Physics student channels passion for discovery into medical inventions

Simon Tartakovsky sitting outside

Necessity is the mother of invention, and creative thinkers are the innovators.

In March 2020, shortly after the pandemic hit crisis levels in Quebec, the Montreal General Hospital Foundation and the Research Institute of the McGill University Health Centre (RI-MUHC), in partnership with the Faculty of Engineering, launched the Code Life Ventilator Challenge, an international competition seeking to inspire an innovative design for a ventilator that was simple, inexpensive, and easy to build, maintain and transport. The $200,000 prize was temptation enough, but the stakes were high: entrants had only two weeks to realize their vision.

Simon Tartakovsky, a third-year undergraduate studying physics, jumped at the opportunity to create something that could save lives. He started and co-led Team Breeze, a group comprised of students from various McGill faculties and even some American universities, as well as a couple of graduates.

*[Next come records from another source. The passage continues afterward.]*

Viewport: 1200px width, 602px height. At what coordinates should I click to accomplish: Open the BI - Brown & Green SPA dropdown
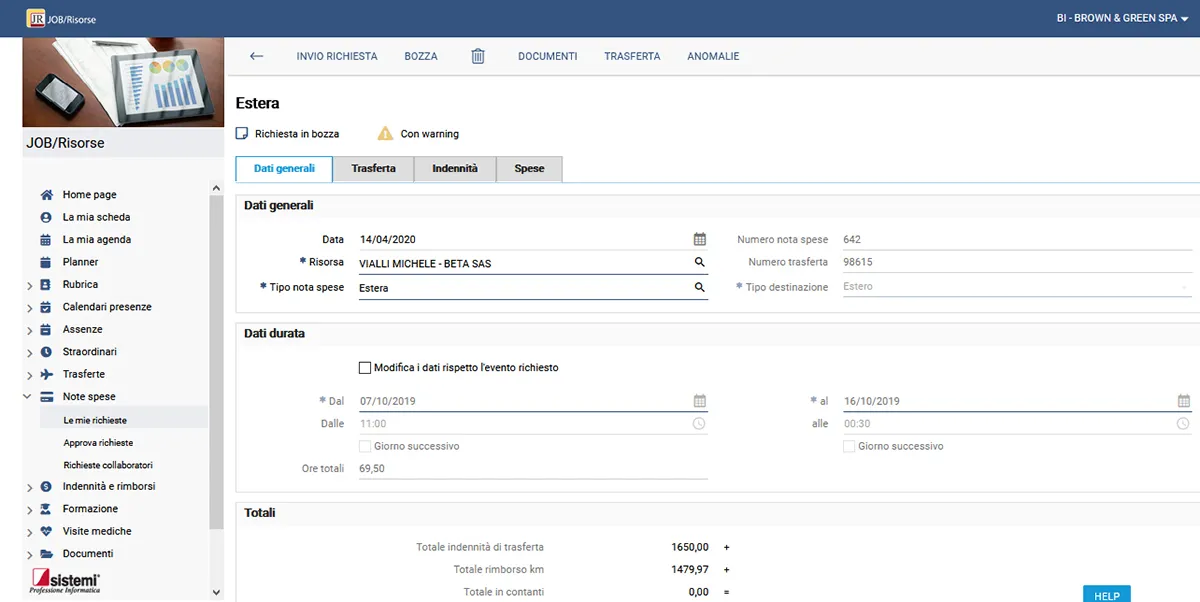[1122, 18]
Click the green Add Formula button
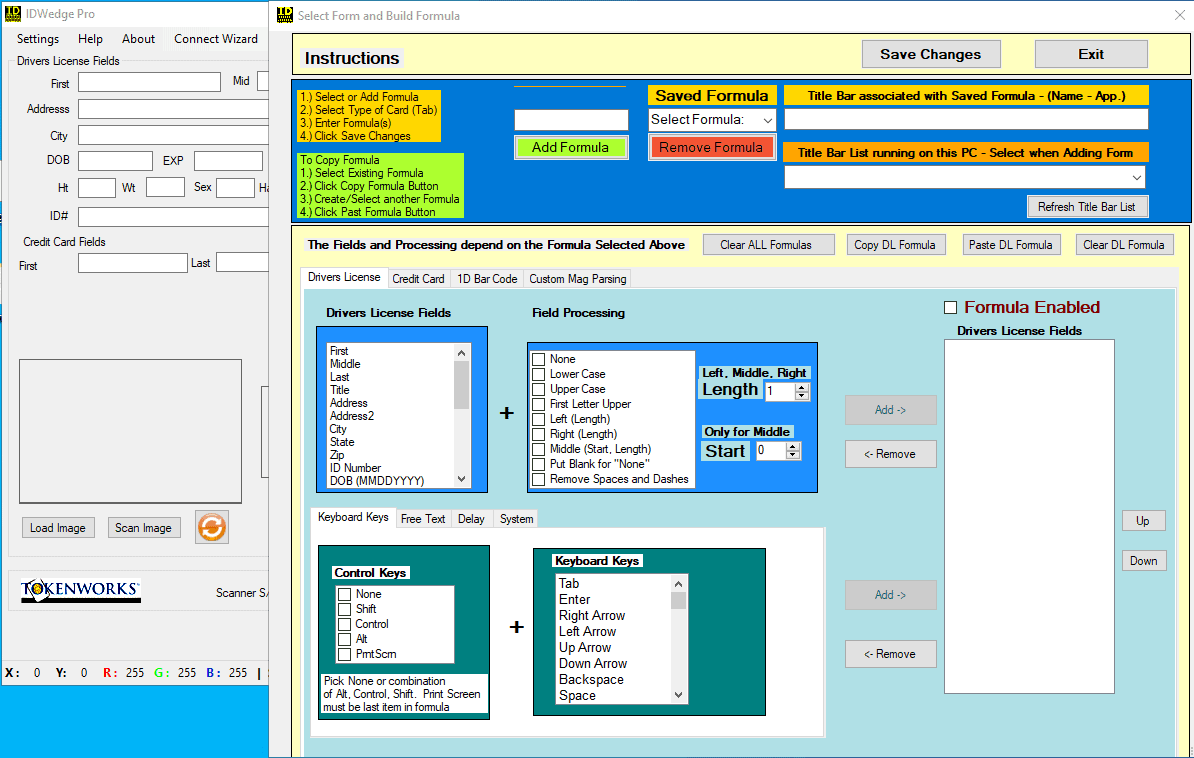The image size is (1194, 758). point(570,147)
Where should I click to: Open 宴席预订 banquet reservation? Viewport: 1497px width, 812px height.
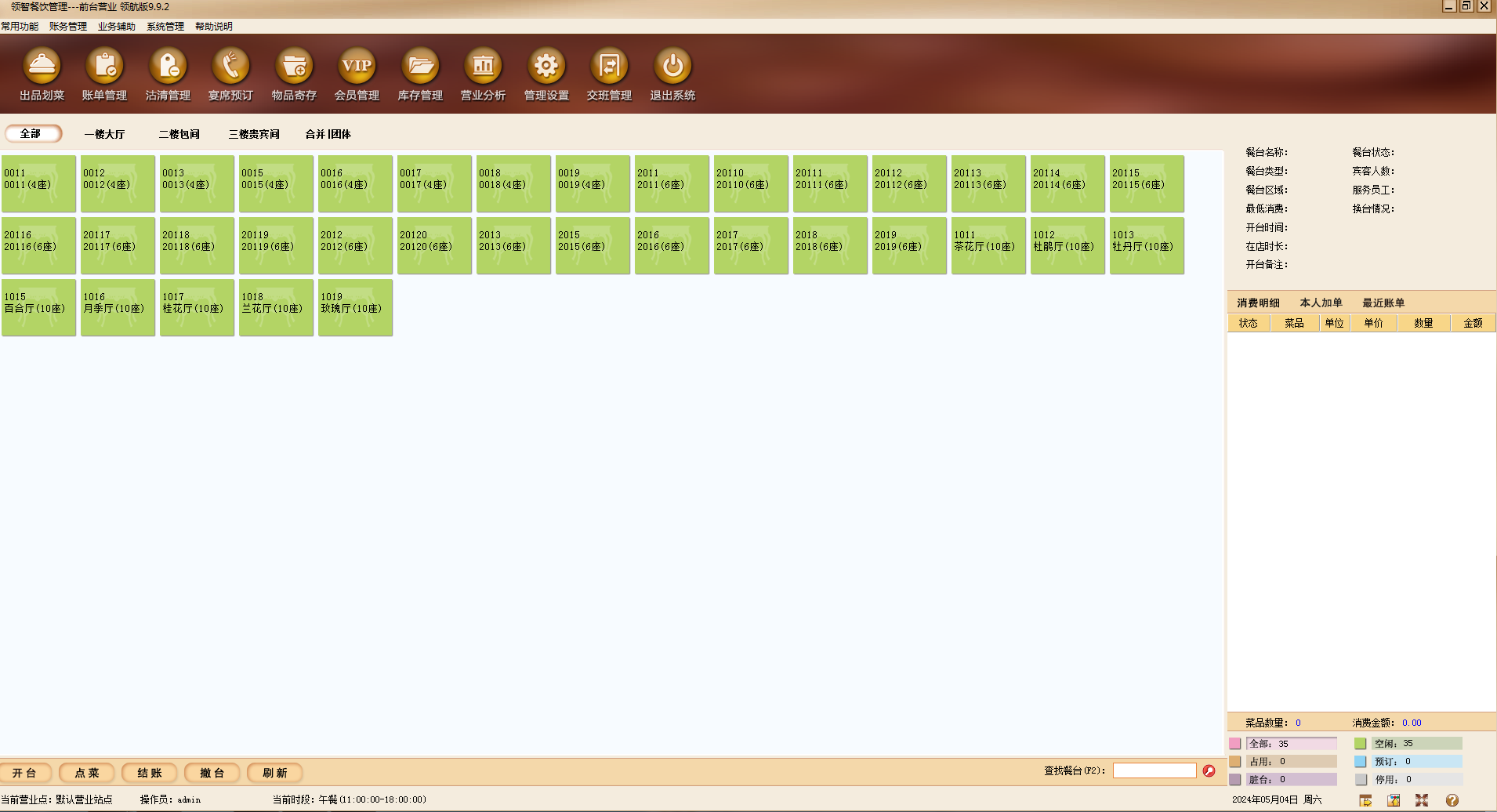pyautogui.click(x=230, y=67)
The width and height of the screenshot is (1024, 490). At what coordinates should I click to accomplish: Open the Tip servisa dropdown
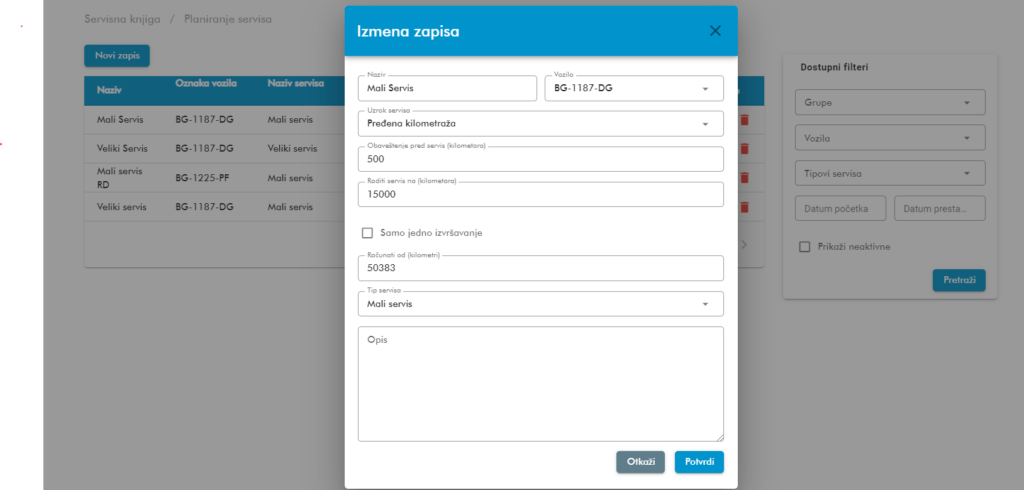tap(541, 304)
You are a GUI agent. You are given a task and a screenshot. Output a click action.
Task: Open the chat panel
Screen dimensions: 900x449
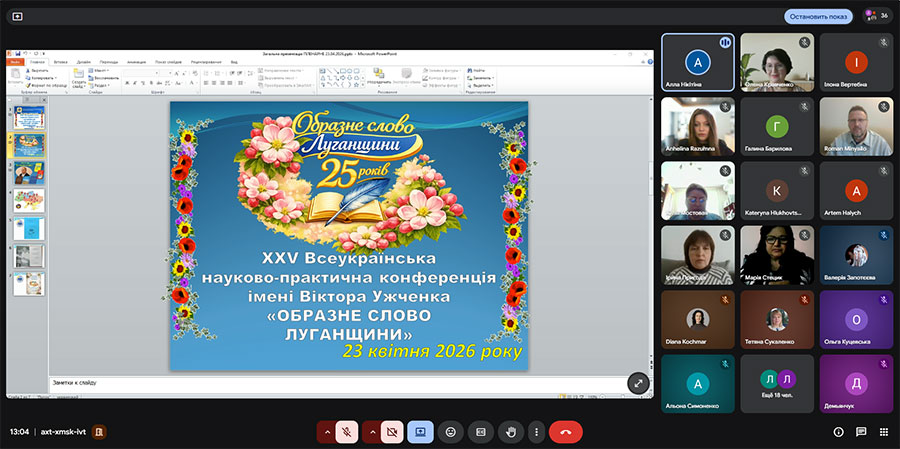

“We basically built the ventilator in our collective basements using tools we had at home,” says Tartakovsky, who led the hardware design of the ventilator and was responsible for its construction. “We were also given access to the Physics department’s 3D printers.” The students put hundreds of hours into their creation, all while undertaking their full academic schedules and preparing for final exams.

Of the more than 1,000 teams that entered the competition, Team Breeze was recognized in May as one of only nine semi-finalists. “Although we didn’t make the finals, we are taking it as a learning experience,” says Tartakovsky. “We are grateful to have had the experience to share our prototype with the judges and receive valuable feedback.”

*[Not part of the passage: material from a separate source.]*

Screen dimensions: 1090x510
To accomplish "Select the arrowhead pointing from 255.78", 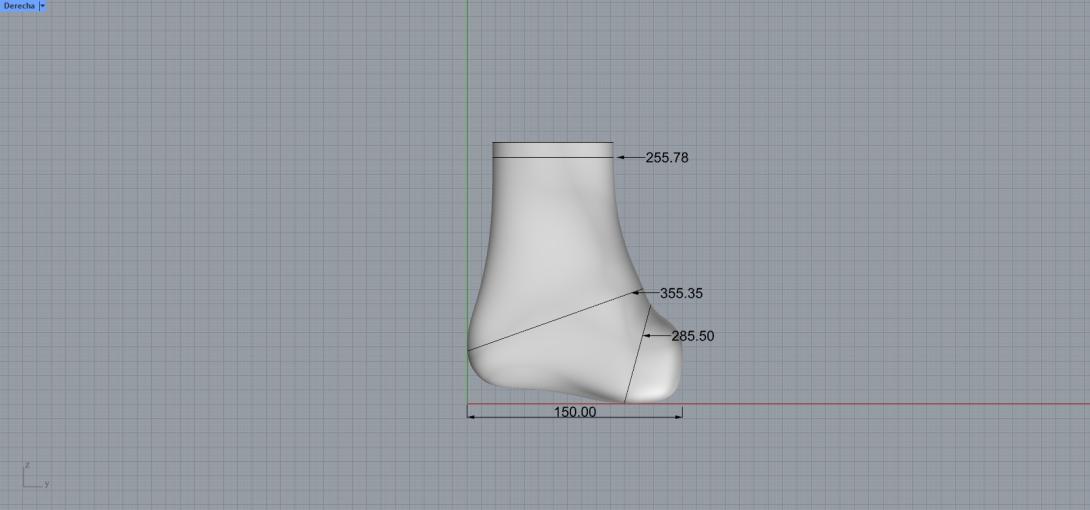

Team Breeze decided not to continue its ventilator project, as Tartakovsky and the team realized as time went on that a ventilator shortage was not going to be a deciding factor in the pandemic. Still, several of his peers are working on a new project developing a portable, low-cost ultrasonic brain scanner for use by first responders and in field medicine.

The Code Life Ventilator Challenge was not the first health-related project in which Tartakovsky was involved. In 2019, he was part of McGill Neurotech, a group of students who created a brain-controlled wheelchair. “While I love physics, I'm passionate about discovering and creating things that can eventually be useful to people,” says Tartakovsky. “Healthcare combines my interest in and knowledge of the more technical aspects, with an application that can be useful to the world, especially during the pandemic.”

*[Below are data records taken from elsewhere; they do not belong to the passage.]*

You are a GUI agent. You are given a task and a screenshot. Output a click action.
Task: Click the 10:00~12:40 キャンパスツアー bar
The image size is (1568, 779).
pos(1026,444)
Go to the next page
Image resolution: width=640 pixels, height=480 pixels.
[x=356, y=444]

Tartakovsky’s passion for discovery and innovation started early. His dad, an environmental engineer, would rarely give him direct answers to his questions about the universe. Instead, he encouraged inductive reasoning, guiding his son toward the answer by doling out relevant bits of knowledge. Years later, Tartakovsky would have an astrophysics professor at CEGEP who embraced the same teaching method, allowing him to understand fundamental ideas about the universe by changing the way he approached challenging questions.

As Tartakovsky prepares to start a doctoral program in Physics, he reflects on how physics has given meaning to his own personal quest for truth. “Physics gives me a deeper understanding of the universe, not by learning more facts but by learning new ways to think about the things I already know.”